The photo shows what greeted us when we arrived.  All of these rudimentary gadgets had a purpose to put on a spread that rivals any barbecue restaurant we have ever visited.  Nellie cooked enough ribs, port roast, chicken wings and brats to feed the entire team, each meat with his secret spices and perfectly timed attention. He smiled the entire time and told me that he loves, loves, loves grilling.

No one was in a hurry, and because the grill was so small, the food was spread out over several hours. Occasionally the score of the Royals’ game was checked, or a phone call from home needed answered, but mostly, we just visited.  The young staff loved talking to Dave about his time in baseball 100 years ago and how things have changed.

At the same time, my granddaughter Mo was in Guatemala with her church group.  They had gone there to help with a pastor’s convention, but she fell in love with the Shead family who are missionaries there.  The eight children are home-schooled and then come up with ideas to create activities.

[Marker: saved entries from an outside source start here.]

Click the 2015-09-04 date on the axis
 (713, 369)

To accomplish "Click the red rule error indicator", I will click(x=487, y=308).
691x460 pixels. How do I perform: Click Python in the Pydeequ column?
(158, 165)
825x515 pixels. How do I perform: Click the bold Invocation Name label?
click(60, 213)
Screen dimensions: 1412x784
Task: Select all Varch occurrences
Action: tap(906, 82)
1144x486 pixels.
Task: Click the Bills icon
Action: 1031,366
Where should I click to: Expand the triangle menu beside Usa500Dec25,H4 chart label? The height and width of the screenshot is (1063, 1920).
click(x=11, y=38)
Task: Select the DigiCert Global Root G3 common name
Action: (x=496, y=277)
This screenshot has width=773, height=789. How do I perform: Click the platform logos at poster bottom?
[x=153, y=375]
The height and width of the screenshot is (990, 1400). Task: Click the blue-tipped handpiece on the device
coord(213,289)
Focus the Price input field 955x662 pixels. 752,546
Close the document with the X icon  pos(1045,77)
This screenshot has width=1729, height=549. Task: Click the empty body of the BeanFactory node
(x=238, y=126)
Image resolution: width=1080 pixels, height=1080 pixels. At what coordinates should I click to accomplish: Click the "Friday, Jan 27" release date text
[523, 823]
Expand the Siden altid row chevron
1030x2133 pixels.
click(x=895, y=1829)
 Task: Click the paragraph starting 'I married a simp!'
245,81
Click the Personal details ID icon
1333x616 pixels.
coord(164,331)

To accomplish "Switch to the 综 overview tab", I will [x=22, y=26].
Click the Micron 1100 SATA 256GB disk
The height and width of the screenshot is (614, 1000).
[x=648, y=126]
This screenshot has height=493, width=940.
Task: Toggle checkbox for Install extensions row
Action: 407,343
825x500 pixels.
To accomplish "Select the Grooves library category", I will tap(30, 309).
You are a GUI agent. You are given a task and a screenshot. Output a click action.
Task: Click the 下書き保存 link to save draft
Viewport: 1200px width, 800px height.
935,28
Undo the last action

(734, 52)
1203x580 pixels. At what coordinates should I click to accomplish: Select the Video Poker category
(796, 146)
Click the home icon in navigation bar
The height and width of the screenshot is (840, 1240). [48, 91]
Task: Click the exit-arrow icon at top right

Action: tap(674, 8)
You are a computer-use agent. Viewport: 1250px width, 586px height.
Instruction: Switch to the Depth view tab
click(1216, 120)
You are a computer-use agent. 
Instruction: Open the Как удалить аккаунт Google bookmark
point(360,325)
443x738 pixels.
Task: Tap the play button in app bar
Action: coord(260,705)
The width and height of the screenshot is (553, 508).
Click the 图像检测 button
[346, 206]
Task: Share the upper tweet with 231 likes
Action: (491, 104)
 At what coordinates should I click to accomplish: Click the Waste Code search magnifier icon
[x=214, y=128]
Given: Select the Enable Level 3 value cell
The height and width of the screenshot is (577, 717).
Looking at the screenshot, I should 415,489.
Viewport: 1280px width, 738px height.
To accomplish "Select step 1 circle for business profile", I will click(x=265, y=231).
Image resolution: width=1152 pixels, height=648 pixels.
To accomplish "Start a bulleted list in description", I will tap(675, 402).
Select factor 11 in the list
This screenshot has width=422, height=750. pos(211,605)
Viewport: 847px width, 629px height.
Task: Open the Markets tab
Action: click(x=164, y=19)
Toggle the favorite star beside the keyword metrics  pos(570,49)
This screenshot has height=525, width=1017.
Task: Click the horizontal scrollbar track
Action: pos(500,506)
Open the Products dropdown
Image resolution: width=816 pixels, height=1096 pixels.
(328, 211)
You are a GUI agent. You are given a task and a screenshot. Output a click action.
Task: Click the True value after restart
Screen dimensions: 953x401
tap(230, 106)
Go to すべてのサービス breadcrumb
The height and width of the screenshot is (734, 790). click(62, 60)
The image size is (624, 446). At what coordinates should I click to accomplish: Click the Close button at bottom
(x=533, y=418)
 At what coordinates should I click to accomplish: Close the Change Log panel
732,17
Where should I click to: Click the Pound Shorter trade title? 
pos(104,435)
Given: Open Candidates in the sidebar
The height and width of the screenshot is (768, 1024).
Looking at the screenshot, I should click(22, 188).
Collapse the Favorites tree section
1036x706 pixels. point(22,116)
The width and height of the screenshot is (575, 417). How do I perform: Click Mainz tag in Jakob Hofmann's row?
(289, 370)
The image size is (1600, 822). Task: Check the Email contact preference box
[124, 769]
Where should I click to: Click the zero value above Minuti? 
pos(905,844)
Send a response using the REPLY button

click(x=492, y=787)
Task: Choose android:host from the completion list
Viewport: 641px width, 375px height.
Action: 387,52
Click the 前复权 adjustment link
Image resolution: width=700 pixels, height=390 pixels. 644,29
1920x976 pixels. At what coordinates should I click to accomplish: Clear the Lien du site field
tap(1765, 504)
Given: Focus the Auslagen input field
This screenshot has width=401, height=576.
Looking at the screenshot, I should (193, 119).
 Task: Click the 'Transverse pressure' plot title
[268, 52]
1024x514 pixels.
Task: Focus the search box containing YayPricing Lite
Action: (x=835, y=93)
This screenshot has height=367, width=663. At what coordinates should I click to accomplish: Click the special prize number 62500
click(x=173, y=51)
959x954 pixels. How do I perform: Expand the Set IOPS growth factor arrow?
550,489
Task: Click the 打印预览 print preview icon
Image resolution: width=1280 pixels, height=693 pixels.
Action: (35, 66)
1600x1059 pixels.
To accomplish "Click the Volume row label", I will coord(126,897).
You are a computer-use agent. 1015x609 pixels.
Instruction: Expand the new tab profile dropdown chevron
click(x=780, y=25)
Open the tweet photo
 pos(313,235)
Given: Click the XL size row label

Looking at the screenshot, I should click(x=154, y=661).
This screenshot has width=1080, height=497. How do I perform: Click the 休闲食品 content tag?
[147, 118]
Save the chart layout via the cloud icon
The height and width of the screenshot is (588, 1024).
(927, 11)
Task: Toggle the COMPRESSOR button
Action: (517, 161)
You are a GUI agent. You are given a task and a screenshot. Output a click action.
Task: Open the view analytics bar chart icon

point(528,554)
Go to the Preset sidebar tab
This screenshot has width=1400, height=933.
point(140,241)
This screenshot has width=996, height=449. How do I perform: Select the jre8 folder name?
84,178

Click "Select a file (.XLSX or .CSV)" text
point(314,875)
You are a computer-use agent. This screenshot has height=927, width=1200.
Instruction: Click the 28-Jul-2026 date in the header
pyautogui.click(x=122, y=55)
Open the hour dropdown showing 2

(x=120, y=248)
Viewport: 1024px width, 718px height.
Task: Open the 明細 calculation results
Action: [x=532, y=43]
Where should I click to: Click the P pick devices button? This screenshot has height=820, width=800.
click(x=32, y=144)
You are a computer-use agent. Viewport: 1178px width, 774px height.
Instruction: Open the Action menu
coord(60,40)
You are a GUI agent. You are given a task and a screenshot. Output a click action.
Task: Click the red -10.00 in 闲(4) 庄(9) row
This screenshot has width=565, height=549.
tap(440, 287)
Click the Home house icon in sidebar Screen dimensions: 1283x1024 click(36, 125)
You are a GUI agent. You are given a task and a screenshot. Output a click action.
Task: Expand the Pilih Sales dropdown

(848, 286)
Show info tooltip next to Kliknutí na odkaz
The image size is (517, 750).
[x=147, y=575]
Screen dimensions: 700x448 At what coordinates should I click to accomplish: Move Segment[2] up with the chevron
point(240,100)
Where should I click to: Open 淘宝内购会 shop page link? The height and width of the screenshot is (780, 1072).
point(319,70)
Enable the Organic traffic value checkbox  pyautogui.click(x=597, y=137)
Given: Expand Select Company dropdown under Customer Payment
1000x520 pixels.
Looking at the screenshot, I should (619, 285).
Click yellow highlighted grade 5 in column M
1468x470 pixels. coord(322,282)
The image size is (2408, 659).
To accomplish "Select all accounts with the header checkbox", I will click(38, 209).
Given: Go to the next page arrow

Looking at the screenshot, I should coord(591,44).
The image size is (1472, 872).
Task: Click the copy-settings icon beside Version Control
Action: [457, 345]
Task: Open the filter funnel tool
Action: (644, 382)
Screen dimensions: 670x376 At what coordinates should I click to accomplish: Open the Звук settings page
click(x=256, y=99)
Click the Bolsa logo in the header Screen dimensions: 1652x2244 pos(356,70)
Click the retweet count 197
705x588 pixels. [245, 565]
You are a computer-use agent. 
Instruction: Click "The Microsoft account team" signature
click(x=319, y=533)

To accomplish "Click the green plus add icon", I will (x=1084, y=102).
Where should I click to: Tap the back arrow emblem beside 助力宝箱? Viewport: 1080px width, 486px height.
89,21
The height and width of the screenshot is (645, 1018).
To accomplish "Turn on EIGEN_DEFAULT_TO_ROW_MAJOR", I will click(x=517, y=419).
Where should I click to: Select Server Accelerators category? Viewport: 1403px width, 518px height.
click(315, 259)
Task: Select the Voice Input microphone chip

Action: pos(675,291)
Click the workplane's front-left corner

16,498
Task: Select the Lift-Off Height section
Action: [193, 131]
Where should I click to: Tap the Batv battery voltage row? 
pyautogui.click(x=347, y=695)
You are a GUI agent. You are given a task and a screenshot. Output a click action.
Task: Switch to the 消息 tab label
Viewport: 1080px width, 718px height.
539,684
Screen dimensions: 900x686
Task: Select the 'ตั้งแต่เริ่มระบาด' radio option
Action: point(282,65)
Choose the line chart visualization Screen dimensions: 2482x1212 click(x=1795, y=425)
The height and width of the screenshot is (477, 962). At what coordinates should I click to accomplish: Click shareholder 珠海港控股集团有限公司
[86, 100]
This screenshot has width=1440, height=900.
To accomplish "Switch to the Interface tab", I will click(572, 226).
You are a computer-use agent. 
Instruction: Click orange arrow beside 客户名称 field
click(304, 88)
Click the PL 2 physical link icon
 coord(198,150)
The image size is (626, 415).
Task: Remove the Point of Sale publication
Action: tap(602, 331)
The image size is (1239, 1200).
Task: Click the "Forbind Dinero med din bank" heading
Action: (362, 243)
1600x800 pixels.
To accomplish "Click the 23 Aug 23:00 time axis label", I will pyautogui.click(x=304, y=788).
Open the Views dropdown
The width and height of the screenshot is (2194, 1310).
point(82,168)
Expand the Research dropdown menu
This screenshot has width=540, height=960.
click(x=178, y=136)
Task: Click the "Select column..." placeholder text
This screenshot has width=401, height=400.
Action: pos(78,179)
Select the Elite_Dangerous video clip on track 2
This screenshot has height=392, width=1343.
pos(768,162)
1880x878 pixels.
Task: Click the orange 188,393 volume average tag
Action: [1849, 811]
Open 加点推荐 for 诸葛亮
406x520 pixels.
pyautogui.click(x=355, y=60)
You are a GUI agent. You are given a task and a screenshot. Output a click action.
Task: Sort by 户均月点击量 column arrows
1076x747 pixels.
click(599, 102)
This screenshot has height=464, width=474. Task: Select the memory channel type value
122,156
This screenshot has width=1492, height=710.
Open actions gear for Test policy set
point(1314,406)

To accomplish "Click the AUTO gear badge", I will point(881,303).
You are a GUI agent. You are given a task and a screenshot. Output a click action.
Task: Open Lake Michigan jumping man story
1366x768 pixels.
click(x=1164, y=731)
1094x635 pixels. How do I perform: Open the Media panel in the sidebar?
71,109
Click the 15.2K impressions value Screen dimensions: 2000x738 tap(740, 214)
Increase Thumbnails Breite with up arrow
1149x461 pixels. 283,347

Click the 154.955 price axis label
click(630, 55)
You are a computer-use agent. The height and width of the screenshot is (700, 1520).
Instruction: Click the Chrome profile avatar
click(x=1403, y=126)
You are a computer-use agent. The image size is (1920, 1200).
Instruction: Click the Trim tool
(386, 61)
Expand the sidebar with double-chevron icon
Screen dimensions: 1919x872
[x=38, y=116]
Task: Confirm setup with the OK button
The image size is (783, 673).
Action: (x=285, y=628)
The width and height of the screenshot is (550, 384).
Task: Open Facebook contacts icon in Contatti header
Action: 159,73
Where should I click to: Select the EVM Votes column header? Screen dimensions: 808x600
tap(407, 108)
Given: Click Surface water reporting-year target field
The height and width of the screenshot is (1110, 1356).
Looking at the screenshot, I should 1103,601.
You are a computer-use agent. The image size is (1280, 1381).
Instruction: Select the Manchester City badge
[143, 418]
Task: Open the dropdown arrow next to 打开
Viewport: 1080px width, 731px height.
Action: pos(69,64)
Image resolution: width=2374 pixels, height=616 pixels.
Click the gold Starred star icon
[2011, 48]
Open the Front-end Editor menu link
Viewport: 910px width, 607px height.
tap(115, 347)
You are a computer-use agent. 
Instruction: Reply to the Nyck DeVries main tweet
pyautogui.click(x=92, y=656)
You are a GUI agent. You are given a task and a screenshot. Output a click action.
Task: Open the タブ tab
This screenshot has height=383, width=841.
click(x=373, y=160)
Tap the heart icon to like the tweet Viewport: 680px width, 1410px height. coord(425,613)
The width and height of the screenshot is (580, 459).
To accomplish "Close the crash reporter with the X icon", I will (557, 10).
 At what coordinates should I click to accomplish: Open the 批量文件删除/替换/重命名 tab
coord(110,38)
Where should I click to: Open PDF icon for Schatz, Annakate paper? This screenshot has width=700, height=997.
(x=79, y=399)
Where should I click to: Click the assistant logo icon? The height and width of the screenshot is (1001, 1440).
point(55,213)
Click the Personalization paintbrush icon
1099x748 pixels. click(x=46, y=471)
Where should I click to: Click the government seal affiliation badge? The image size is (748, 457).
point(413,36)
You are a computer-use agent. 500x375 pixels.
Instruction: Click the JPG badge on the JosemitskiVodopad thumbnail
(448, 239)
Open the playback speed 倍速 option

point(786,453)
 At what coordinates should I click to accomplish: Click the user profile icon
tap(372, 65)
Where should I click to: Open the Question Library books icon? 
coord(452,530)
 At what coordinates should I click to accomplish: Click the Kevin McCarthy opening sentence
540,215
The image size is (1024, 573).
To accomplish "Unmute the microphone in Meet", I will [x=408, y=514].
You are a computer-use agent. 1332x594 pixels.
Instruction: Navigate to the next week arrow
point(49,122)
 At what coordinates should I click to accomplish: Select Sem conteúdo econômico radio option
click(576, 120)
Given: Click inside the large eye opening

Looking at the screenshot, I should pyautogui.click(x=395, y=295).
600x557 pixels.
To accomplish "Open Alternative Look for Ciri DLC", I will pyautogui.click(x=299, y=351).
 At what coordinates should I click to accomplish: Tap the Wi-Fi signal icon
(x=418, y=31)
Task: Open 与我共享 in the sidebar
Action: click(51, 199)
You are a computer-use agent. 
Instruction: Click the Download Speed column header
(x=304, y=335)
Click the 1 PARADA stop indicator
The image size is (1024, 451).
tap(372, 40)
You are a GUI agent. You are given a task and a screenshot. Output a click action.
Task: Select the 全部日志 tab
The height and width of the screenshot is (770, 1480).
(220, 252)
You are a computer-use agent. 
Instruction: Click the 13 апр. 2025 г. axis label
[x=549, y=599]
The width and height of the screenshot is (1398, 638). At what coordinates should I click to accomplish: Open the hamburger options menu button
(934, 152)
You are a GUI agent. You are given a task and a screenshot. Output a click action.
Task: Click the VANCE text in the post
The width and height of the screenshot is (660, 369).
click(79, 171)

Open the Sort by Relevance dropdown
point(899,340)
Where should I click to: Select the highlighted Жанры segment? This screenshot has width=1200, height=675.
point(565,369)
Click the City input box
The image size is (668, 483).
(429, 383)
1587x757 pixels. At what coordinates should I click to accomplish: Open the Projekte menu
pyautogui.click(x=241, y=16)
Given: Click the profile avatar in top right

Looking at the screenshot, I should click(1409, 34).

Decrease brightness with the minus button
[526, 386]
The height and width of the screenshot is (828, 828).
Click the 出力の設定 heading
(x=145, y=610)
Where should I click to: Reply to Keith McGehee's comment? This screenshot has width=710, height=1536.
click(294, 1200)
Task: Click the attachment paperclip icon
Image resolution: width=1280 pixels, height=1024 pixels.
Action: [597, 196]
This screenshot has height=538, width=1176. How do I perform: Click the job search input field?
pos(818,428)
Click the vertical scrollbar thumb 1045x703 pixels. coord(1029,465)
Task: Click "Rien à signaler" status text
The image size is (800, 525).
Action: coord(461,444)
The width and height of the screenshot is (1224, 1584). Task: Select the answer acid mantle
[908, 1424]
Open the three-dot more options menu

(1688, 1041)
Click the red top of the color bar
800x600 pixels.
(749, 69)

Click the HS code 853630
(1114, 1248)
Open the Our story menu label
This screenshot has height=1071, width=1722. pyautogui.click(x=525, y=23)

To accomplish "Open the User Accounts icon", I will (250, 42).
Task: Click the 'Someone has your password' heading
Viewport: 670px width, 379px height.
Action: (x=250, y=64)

“I think I’m going to build a tree fort,” said the eleven-year-old girl.  “Want to help?”  For the rest of the afternoon, Mo and her new friend built another fort.  (They already had two.) The children hang together outside and are joined occasionally by the school children on recess who come to their yard to play.  There are no cell phones or iPad or Xboxes.  The kids are encouraged to use their imagination.  They have learned Spanish as well as English and look forward to their Bible study time with their parents.  Mo told me that she loved hanging with this family who didn’t need “things” to make them happy.

In both Nellie and Mo’s cases, simplicity was key.  A dying art.  In today’s culture, too many of us aren’t blessed; we are stressed.  We forget what it is like to do without. Instead, we busy our time being frustrated about what we aren’t getting done.  Proverbs 14:30 (NIV) says this: “A heart at peace gives life to the body.” Pastor/author John Ortberg adds to that proverb. “Sometimes, the most spiritual thing you can do is take a nap.”

If you’ve ever stressed about stress, you and I have that in common.  In the noisy clamor of life, we flit from one thing to another and don’t give ourselves permission to just do nothing.  Some of us are too busy to pray, the one thing we need to do that offers peace.  Maybe we crave things we neither need nor enjoy, and we buy things just to “keep up with the Jones’s.”  Of course, the Jones’s are doing the same, so we and the Jones’s all spend our days spinning on our competitive hamster wheels, getting nowhere.

It’s no wonder God made his message a simple one.  We are all sinners.  Christ died and was resurrected for our sins.  If we make him our Lord and Savior, we spend eternity in Heaven.  If simplicity is good enough for God, it should be good enough for us.